• _Task item_: Scan the data. Collect each line that contains the word "computer".

[Stored data entries]
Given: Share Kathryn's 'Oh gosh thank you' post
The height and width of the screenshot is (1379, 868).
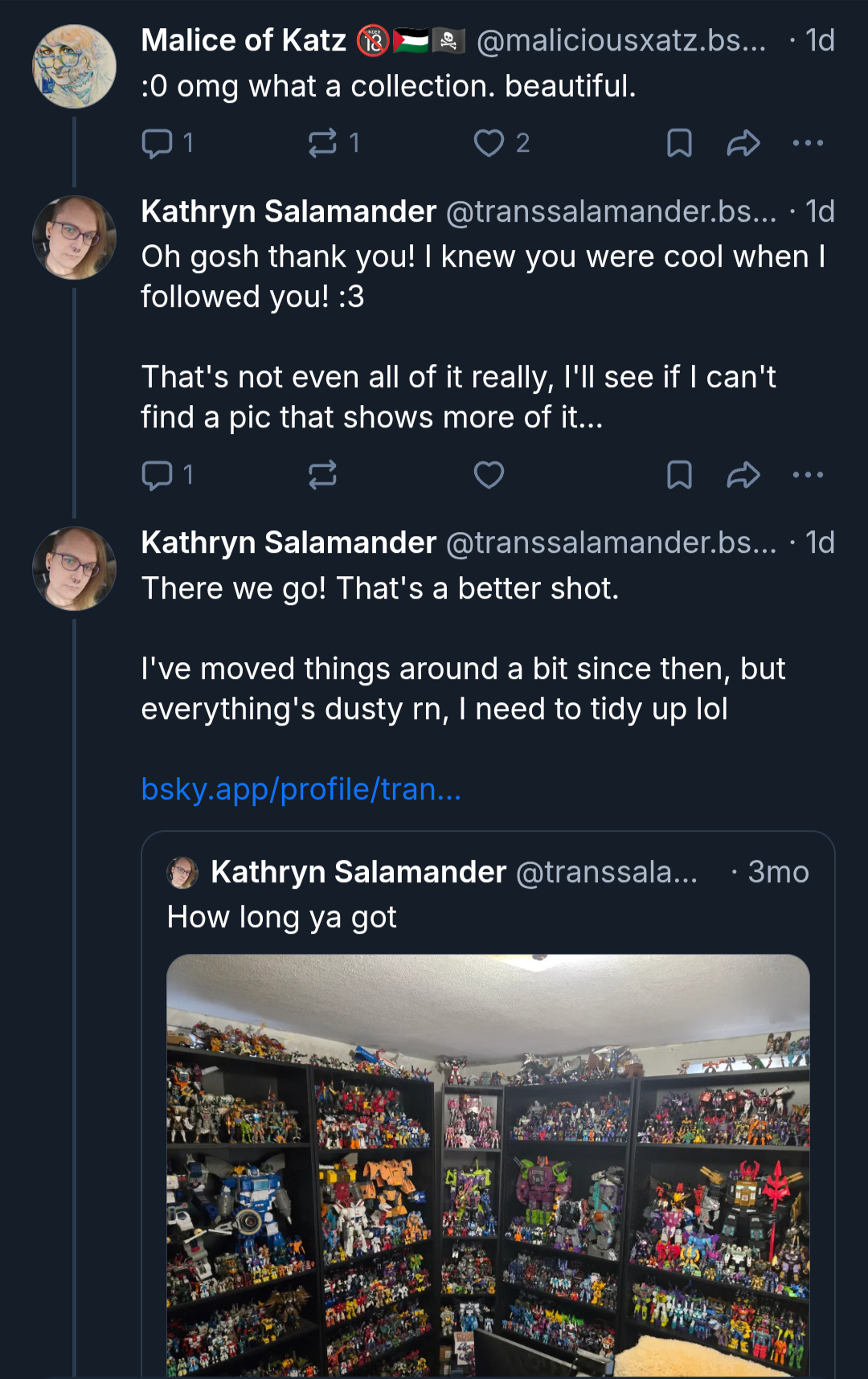Looking at the screenshot, I should (743, 475).
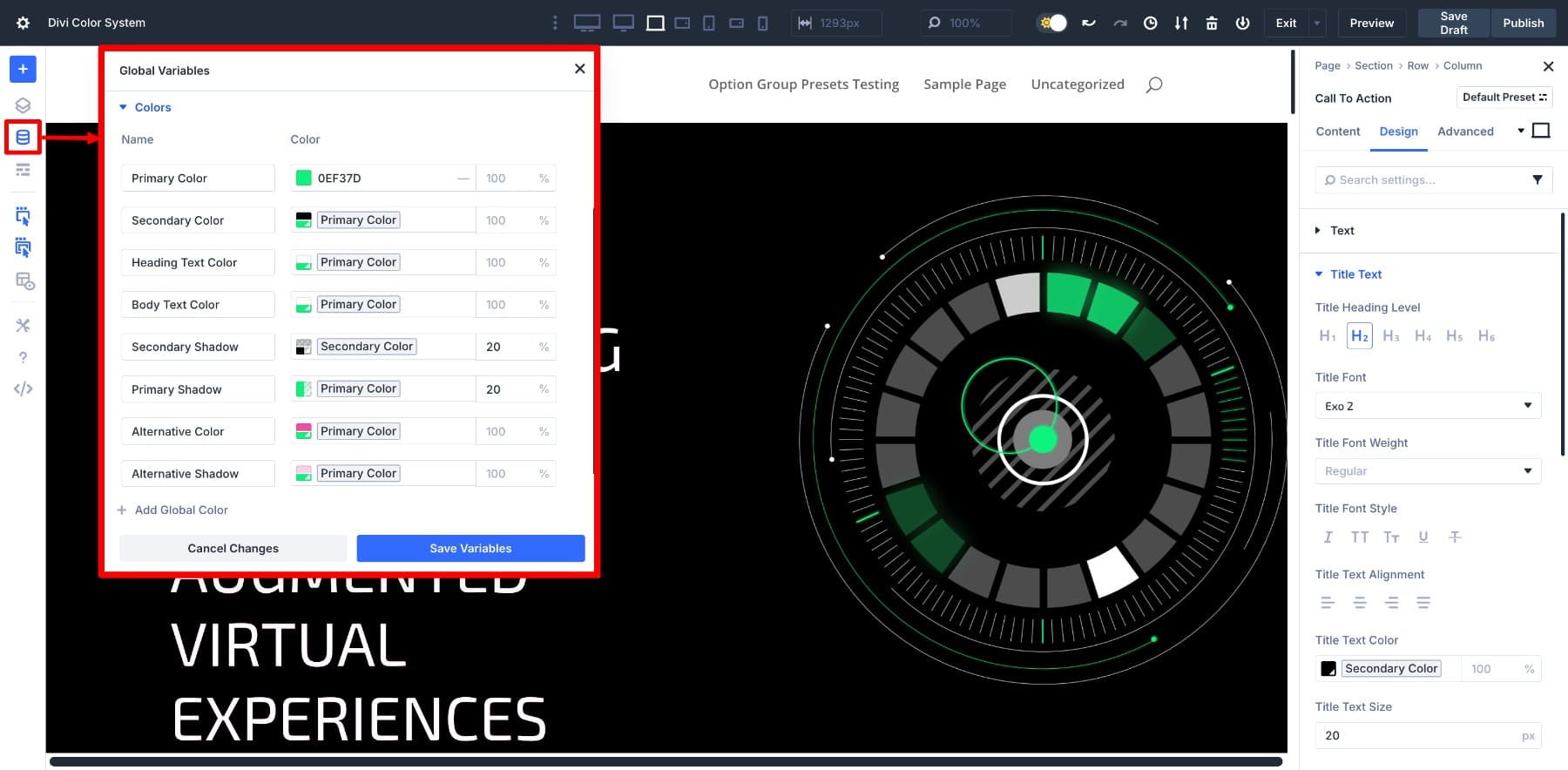1568x770 pixels.
Task: Choose center title text alignment
Action: coord(1359,603)
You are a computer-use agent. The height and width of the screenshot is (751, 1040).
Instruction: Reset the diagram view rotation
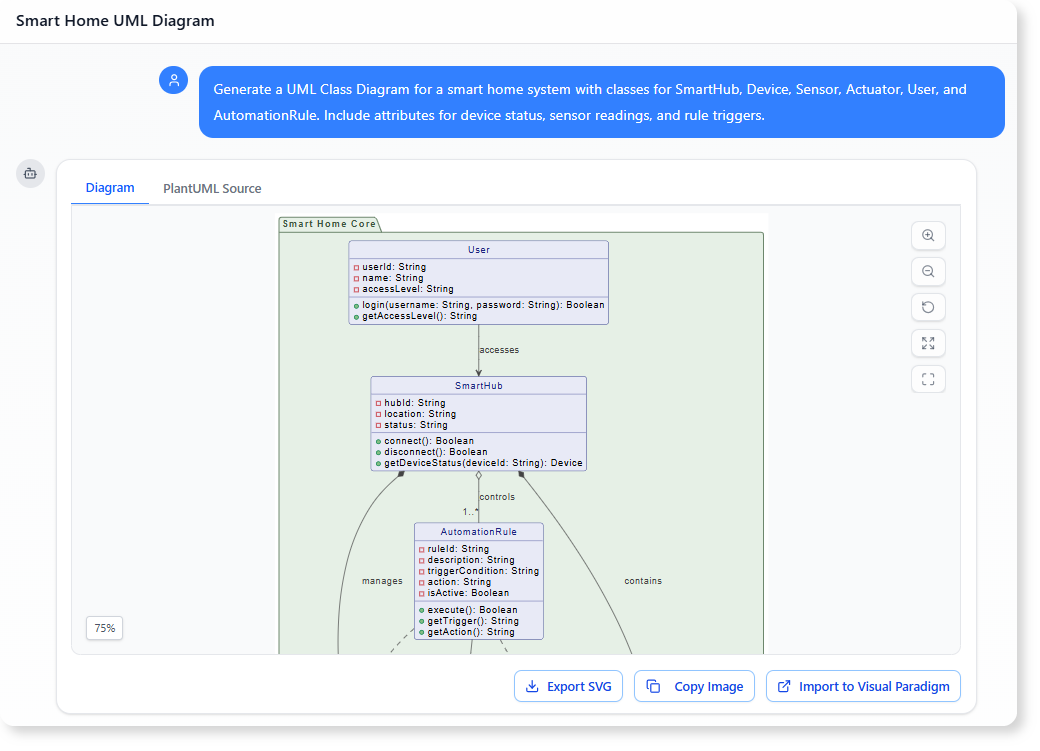pyautogui.click(x=928, y=307)
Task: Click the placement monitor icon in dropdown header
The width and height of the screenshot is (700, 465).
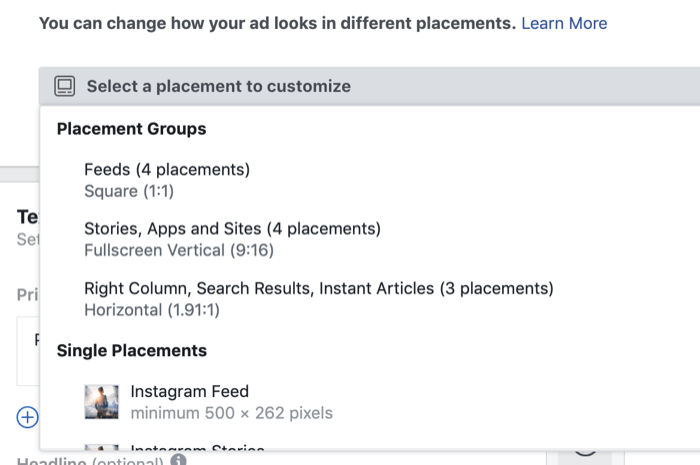Action: pyautogui.click(x=65, y=86)
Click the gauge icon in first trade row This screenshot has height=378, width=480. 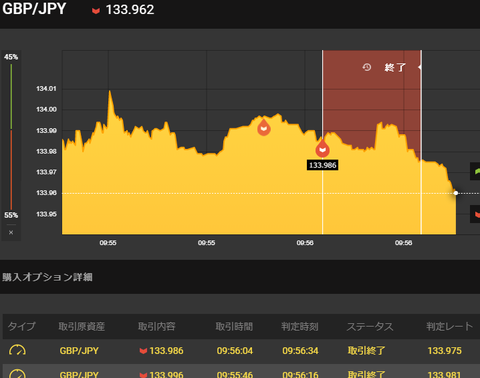pos(17,350)
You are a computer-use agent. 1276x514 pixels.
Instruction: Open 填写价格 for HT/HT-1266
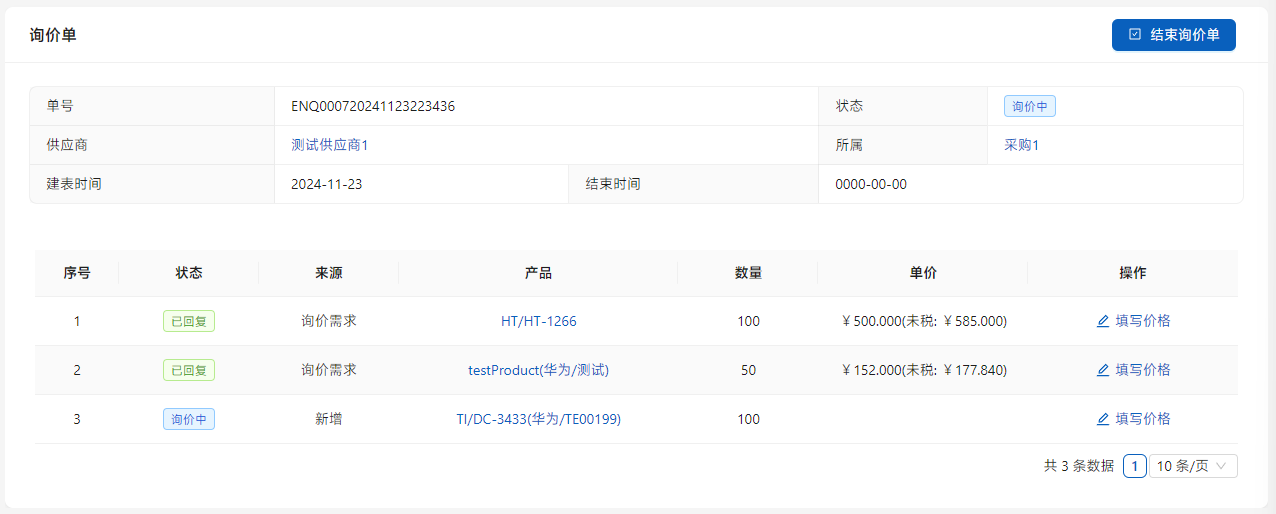[1142, 321]
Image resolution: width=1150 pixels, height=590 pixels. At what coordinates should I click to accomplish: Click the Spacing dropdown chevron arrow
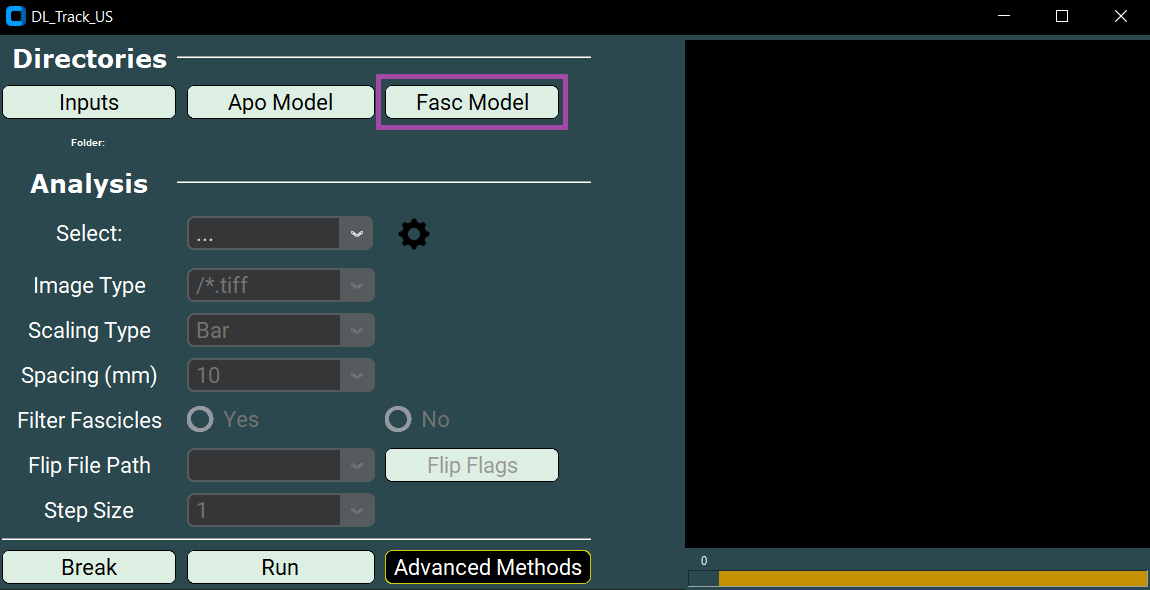pos(359,375)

• _Task solution_:
You are a computer-use agent. The height and width of the screenshot is (751, 1040).
You are a computer-use agent. 1276x514 pixels.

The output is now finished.